== Segment start ==
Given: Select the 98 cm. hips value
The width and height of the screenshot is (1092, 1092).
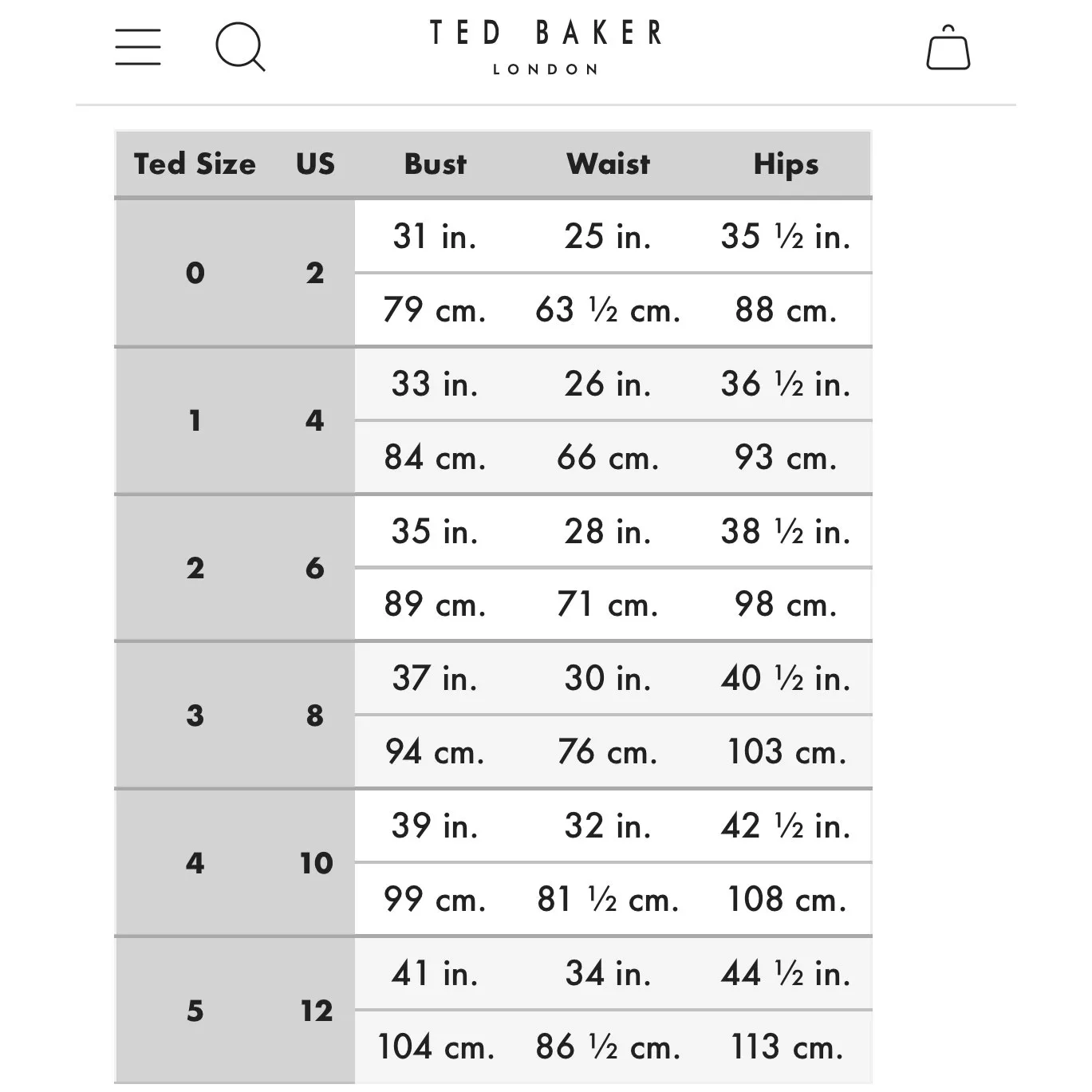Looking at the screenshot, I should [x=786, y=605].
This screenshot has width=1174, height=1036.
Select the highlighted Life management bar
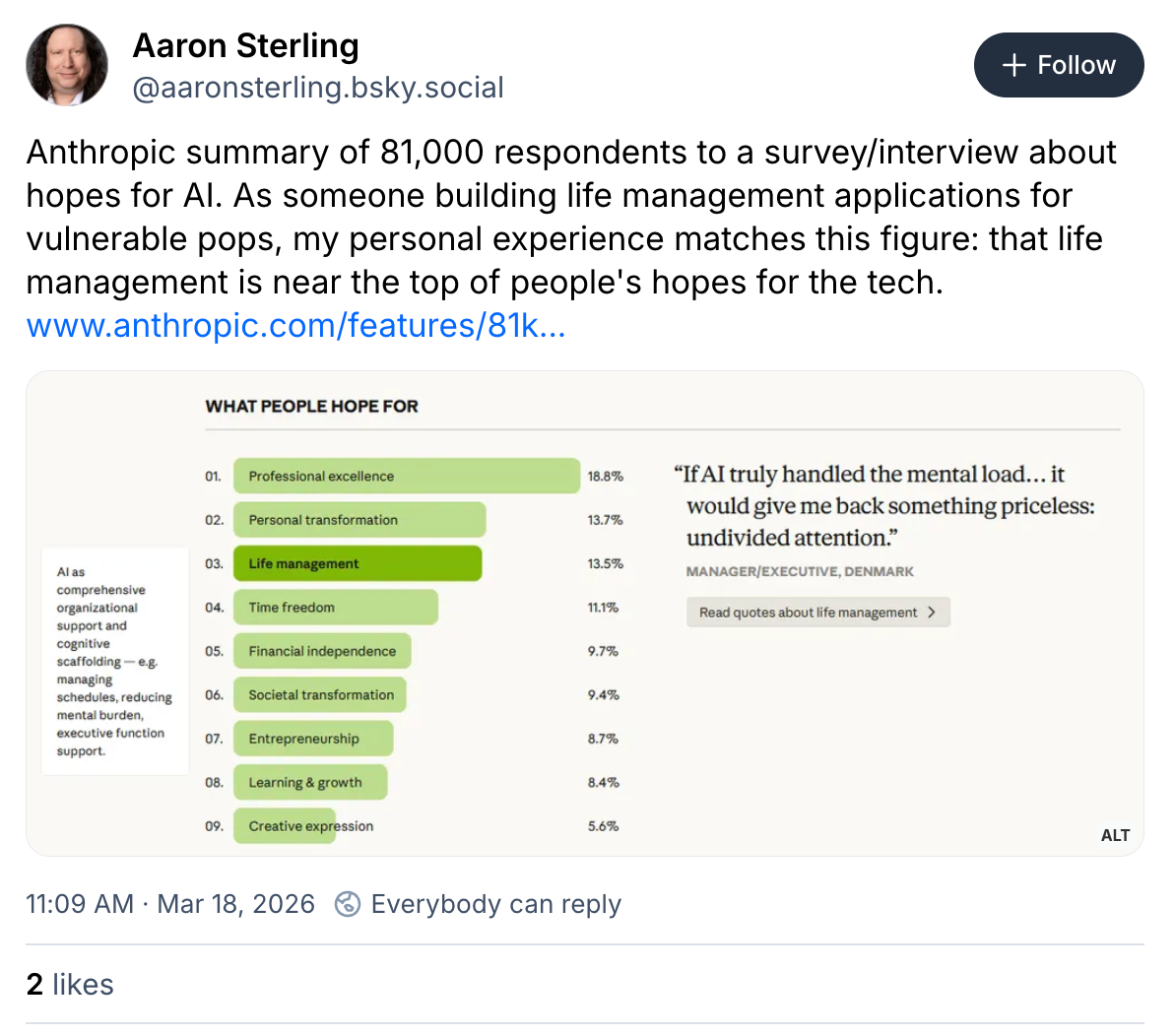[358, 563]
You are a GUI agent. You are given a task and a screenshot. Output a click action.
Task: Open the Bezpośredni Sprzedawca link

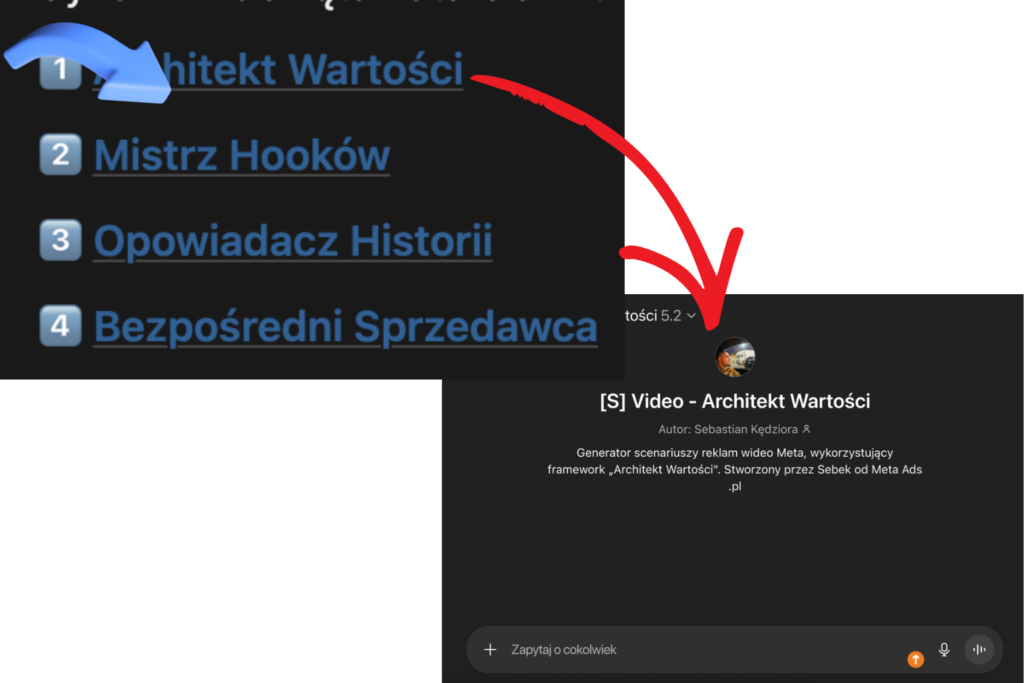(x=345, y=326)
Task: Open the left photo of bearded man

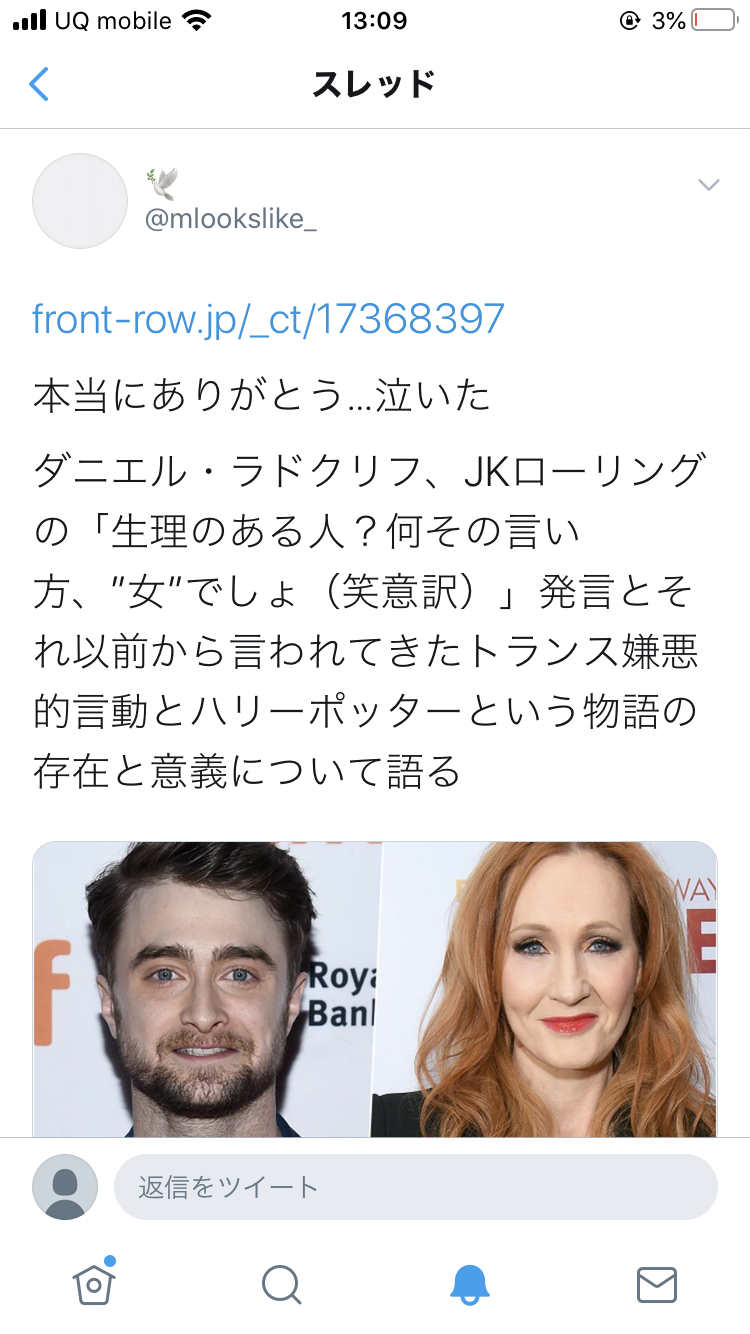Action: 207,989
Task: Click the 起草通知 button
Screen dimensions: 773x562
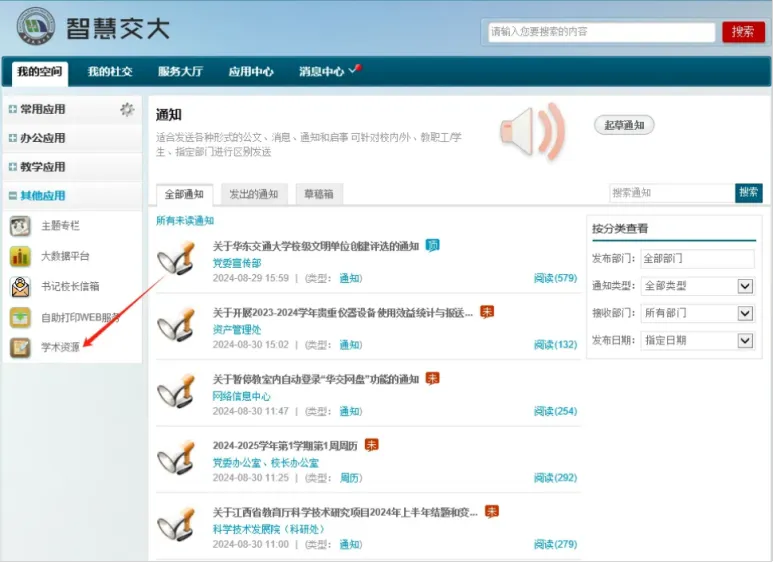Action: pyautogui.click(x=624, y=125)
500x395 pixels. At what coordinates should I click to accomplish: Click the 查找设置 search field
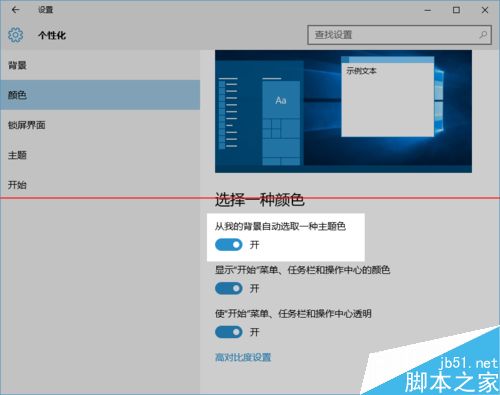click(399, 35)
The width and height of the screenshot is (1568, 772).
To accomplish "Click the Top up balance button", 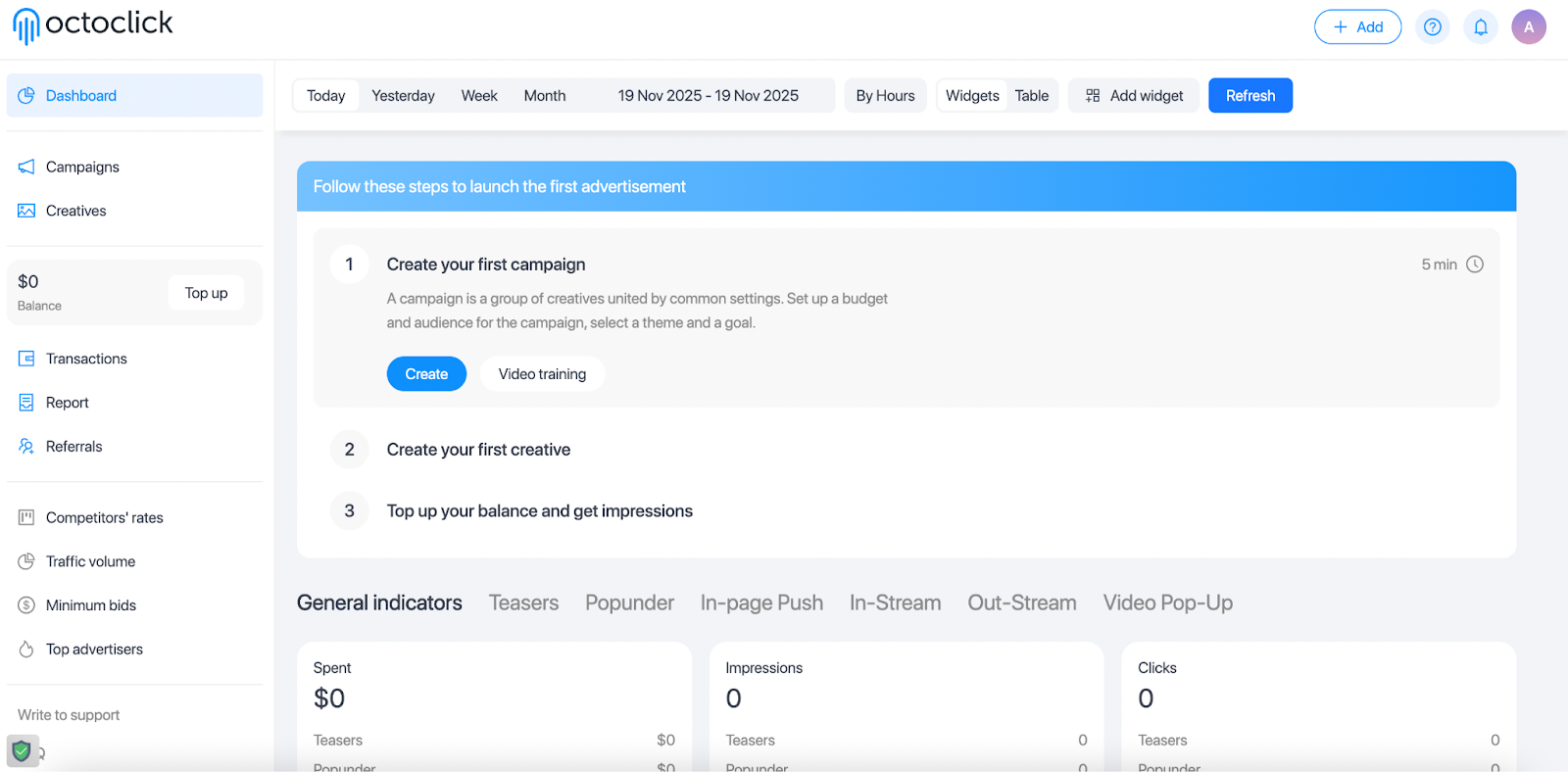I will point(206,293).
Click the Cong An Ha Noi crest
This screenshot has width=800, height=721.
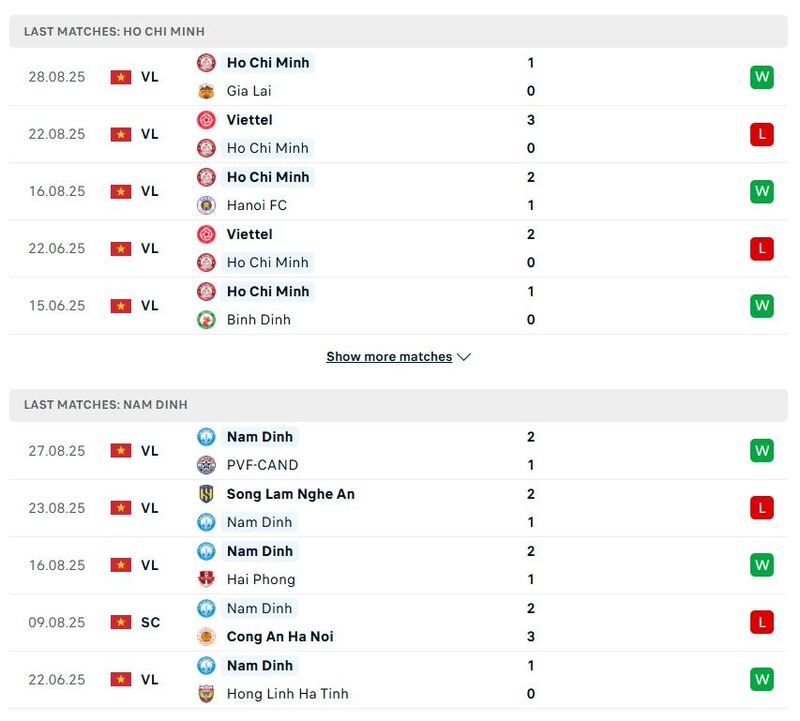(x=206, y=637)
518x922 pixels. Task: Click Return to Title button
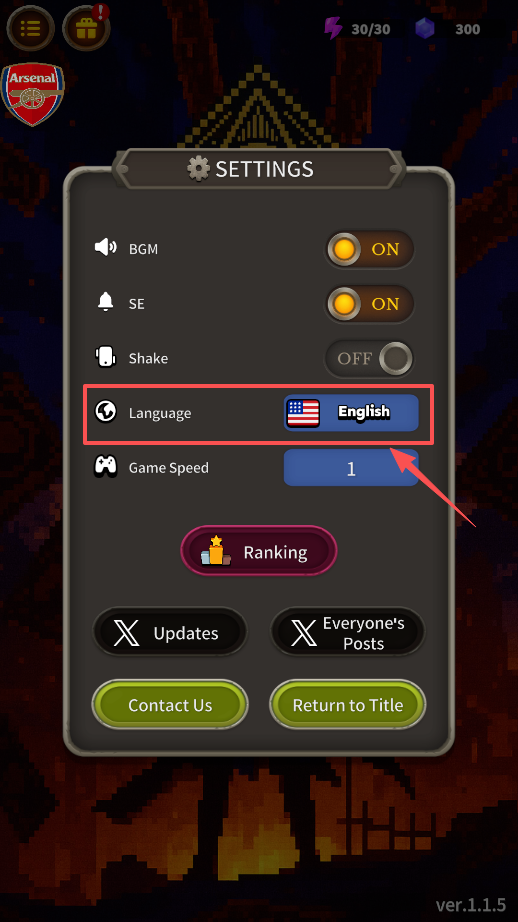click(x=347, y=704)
== Segment end ==
YOUR TASK:
Only the lines from the one containing "Click the Cong An Ha Noi crest" to the end of the listing belong in the answer, exactly as they stand and with no pictures.

RESULT BELOW:
Click the Cong An Ha Noi crest
This screenshot has width=800, height=721.
(x=206, y=637)
518x922 pixels. Task: Click Return to Title button
click(x=347, y=704)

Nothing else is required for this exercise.